|Carolyn Vachani, RN, MSN, AOCN and Kolin Hoff, MD|
|The Abramson Cancer Center of the University of Pennsylvania|
| Last Modified: May 23, 2013
There are 4 main types of thyroid cancer, papillary (accounts for 75% of cases), follicular (15%), medullary (5%) and anapalstic (rare). Hürthle cell carcinoma is classified by the World Health Organization as a variant of follicular thyroid cancer, but others believe it is a distinctly separate disease. The disease accounts for only 3% of all thyroid cancers. Researchers believe that its behavior is similar to follicular cell carcinoma, though it does tend to be more aggressive. Given how rare this tumor is, there are a limited number of reported cases and have been no clinical trials to determine the best treatment.
Hürthle cell cancer has the highest incidence of metastases among thyroid cancers. . Hürthle cell cancer may metastasize to lymph nodes in the neck but follicular cancer does not; both hurthle cell and follicular cancers may spread by invasion into blood vessels, which may give rise to metastases outside of the neck. It has been estimated that 10-20% of patients with Hürthle cell have metastatic disease (spread to lymph nodes or other areas of the body) at the time of diagnosis. The likelihood of this can be predicted by the pathology at the time of surgery; Hürthle cell cancers that are small and show no sign of invasion into blood vessels or lymph nodes are very unlikely to spread. Survival rates vary greatly in the published studies, depending on the characteristics of the individual patient such as age, and the invasiveness of the tumor, so it is difficult to generalize a long term prognosis. These tumors are most common between 50 and 60 years of age, but have been reported from age 20 to 85 years old.
Unlike many cancers, Hürthle cell cannot be definitively diagnosed with a fine needle aspiration (biopsy). While the biopsy may be suggestive of a tumor that may or may not be cancer, called a Hürthle cell neoplasm, the large majority of these will be found to be benign (called a Hürthle cell adenoma). The only way to confirm the diagnosis of cancer is by identifying capsular or vascular invasion (that is, invasive growth that is seen with cancer). This can only be determined after the nodule is surgically removed and examined by a pathologist in the laboratory. This need for surgery to confirm the diagnosis may change as genetic testing of biopsy samples improves but that is still several years away.

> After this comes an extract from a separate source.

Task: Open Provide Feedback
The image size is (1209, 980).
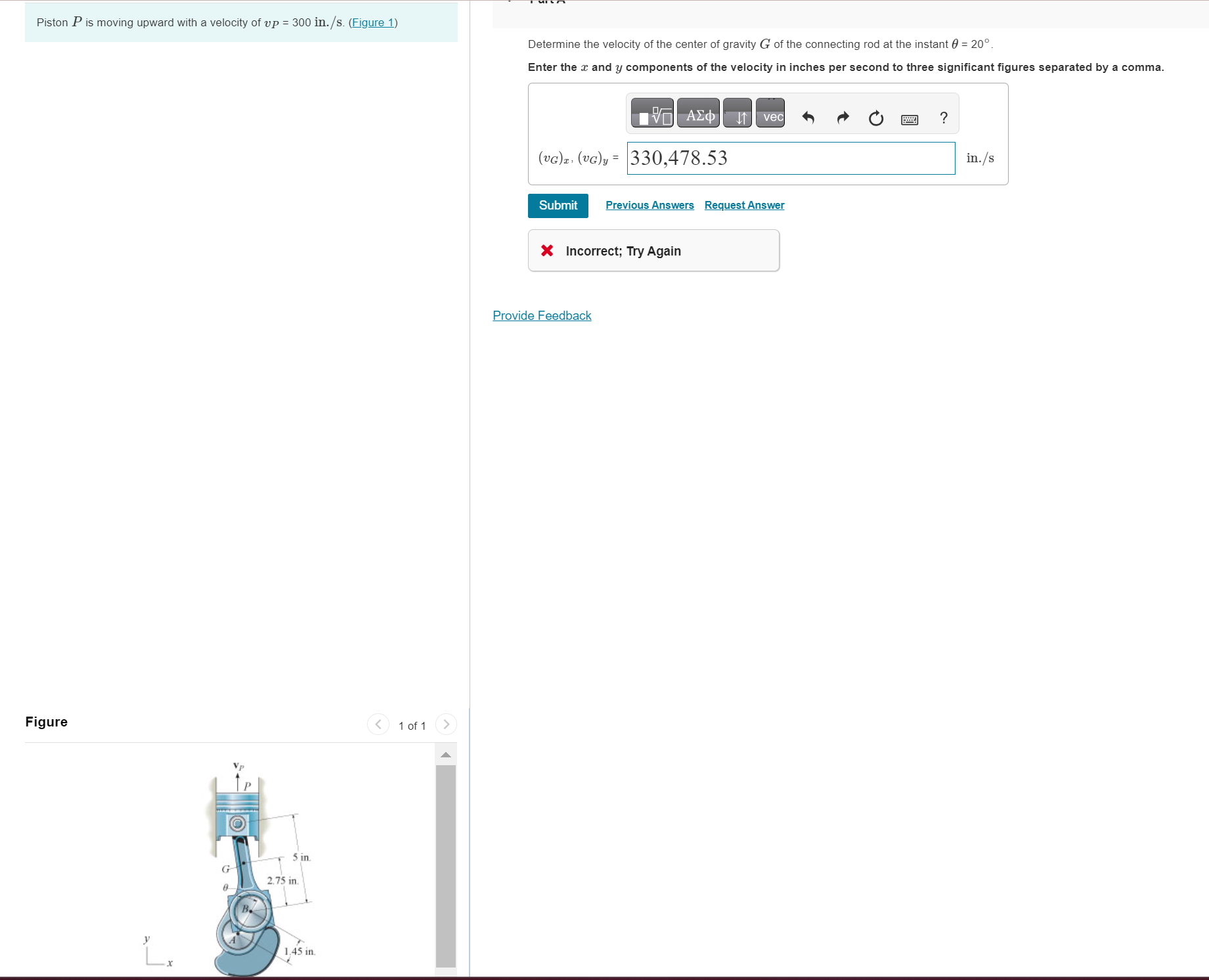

Once there is a diagnosis of a Hürthle cell neoplasm, surgery to remove the affected thyroid lobe is typically the next step to clarify the diagnosis. Only 15-30% of patients will receive a diagnosis of carcinoma after surgery, with the remainder finding the nodule was benign.
The main treatment of Hürthle cell carcinoma is surgery, but there is some controversy as to how extensive a surgery is required, given that some tumors will behave aggressively, while others do not. The initial size of the nodule and the patient’s age and general health may help decided on the extent of the first surgery In some cases, the entire thyroid gland is removed (total thyroidectomy) once the diagnosis is confirmed, along with any enlarged lymph nodes. Detection of cancer in any lymph nodes may lead to a more extensive lymph node dissection. Some experts feel total thyroidectomy is the best procedure because it allows follow up tests to be more effective, as residual thyroid tissue can affect these.
Radioactive iodine is a useful nonsurgical treatment for many types of thyroid cancers, but Hürthle cell cancer is only treatable by radioactive iodine in about 15% of the cases. A dose of radioactive iodine may be given to destroy the remaining normal thyroid tissue after surgery. This helps to make the follow up testing for recurrence more sensitive and may also show if the tumor is able to be treated by radioactive iodine. In some cases of extensive disease patients may be treated with external beam radiation therapy.
People facing a diagnosis of Hürthle cell carcinoma require a multidisciplinary team of doctors, including an endocrinologist, head and neck surgeon or endocrine surgeon, nuclear medicine physician, pathologist and, in a few cases, a radiation oncologist. Finding an experienced team is important in treating this rare cancer. After surgery, patients will require thyroid hormone supplementation and monitoring for life. Monitoring for tumor recurrence is done with ultrasound, measurement of thyroglobulin levels (blood test), and in some cases iodine 131 total body scanning. Other radiology exams, PET scan, CT or MRI imaging, may be used in cases where iodine-131 uptake is not present.